What to produce: Word for word, restate the lines from the one containing "The height and" through the last line of the material, and include no pictures.
_ _ _ _
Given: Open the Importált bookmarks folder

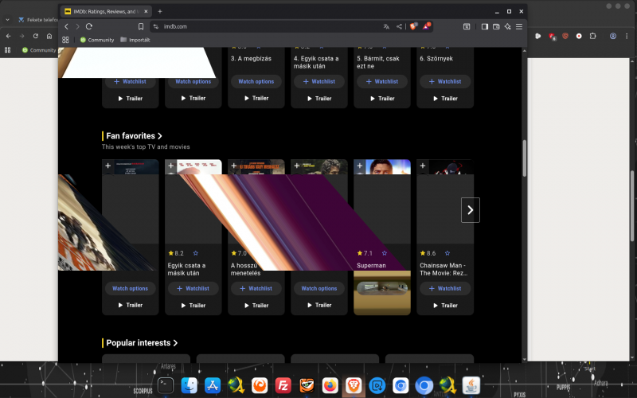Looking at the screenshot, I should click(135, 39).
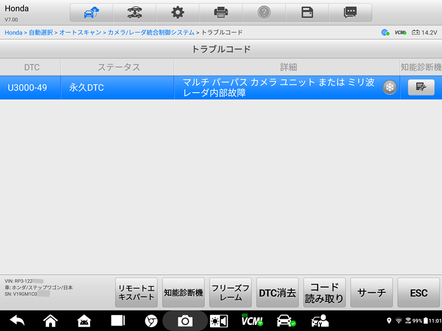Click the save floppy disk icon
Image resolution: width=442 pixels, height=331 pixels.
[307, 13]
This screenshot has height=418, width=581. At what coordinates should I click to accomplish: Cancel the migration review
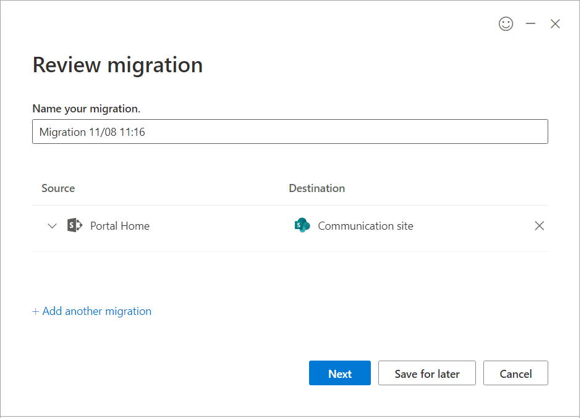[x=515, y=374]
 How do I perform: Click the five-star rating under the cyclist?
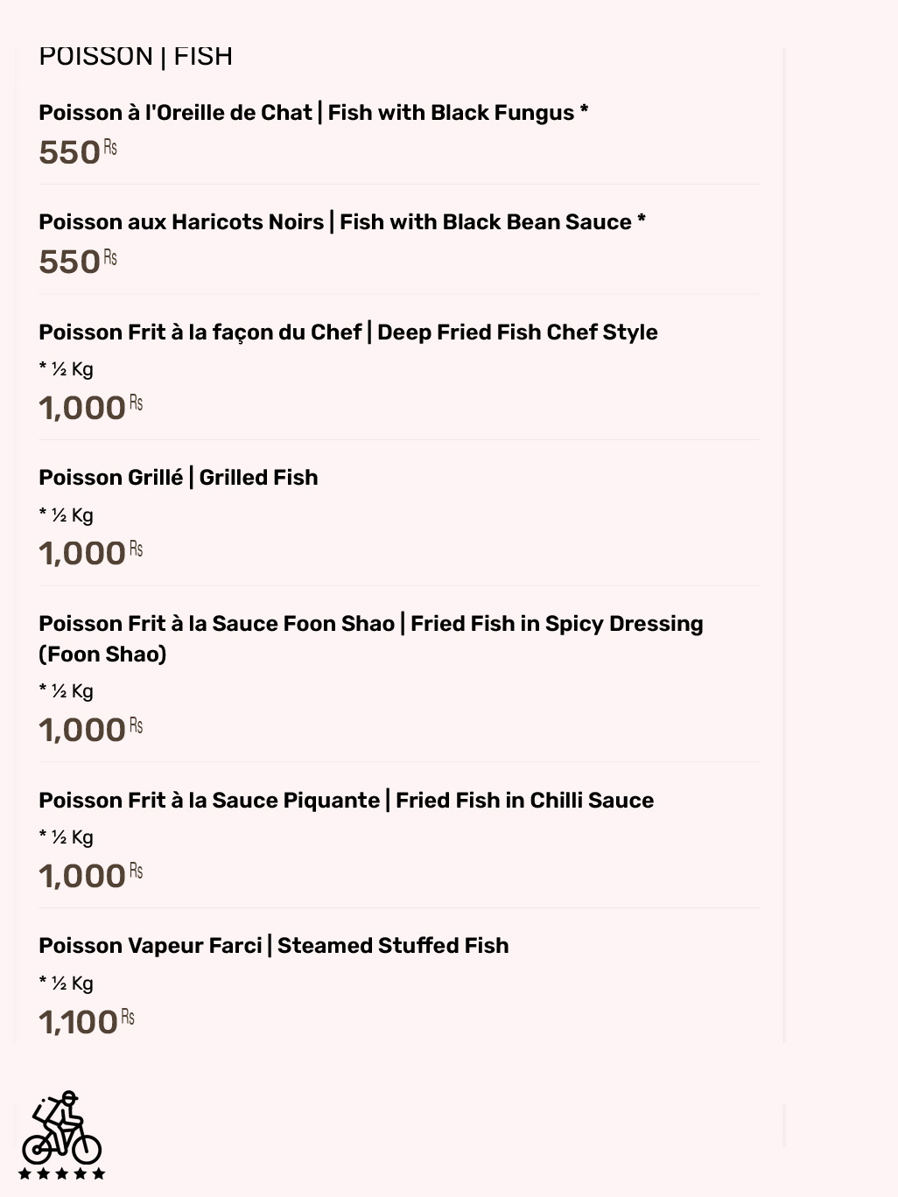pyautogui.click(x=62, y=1173)
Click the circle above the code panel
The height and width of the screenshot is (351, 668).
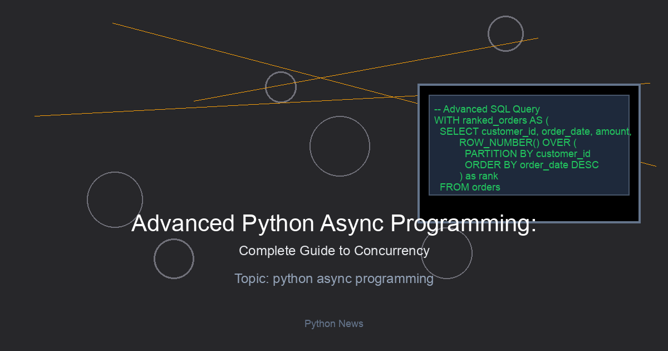click(x=505, y=33)
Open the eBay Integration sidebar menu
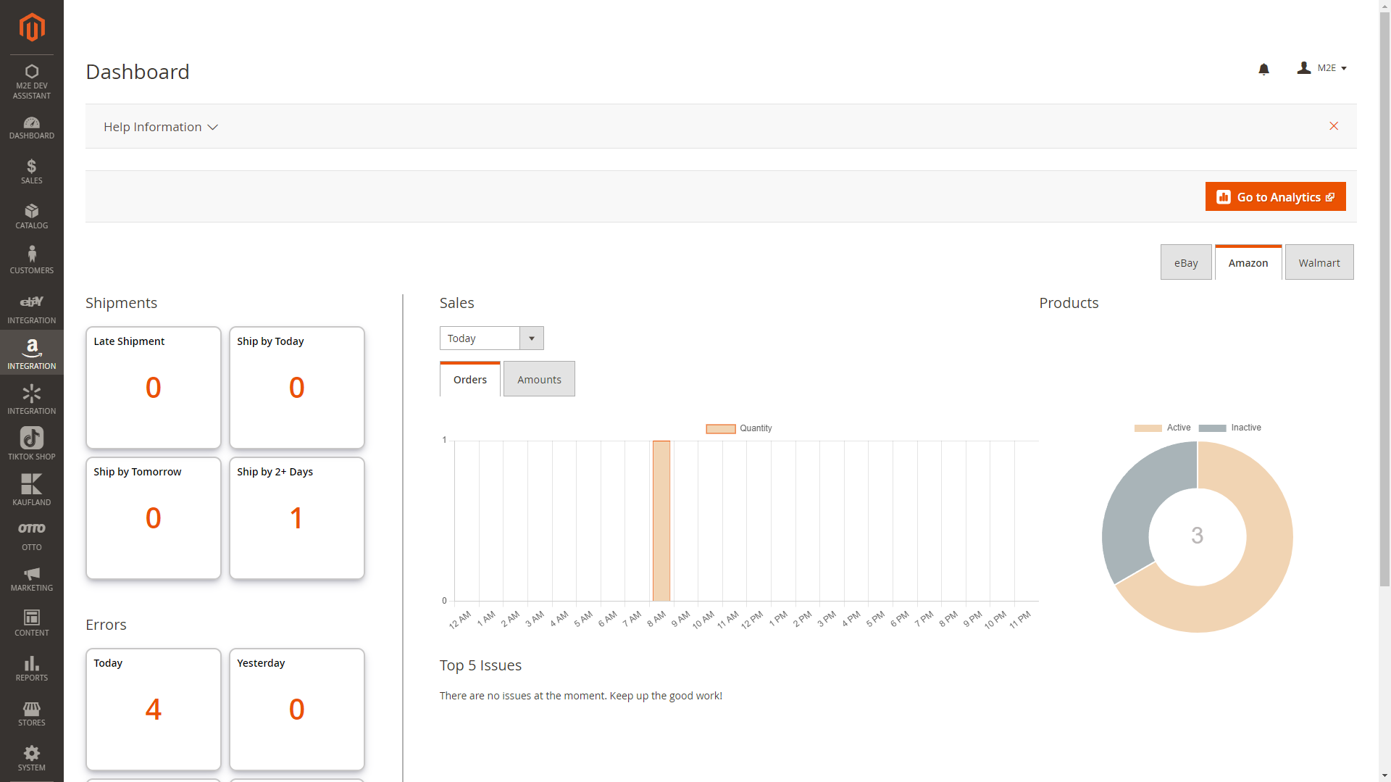This screenshot has width=1391, height=782. pyautogui.click(x=32, y=308)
_ _ _ _
Output for this task:
The height and width of the screenshot is (351, 668).
click(x=505, y=33)
Open the eBay Integration sidebar menu
This screenshot has width=1391, height=782. pyautogui.click(x=32, y=308)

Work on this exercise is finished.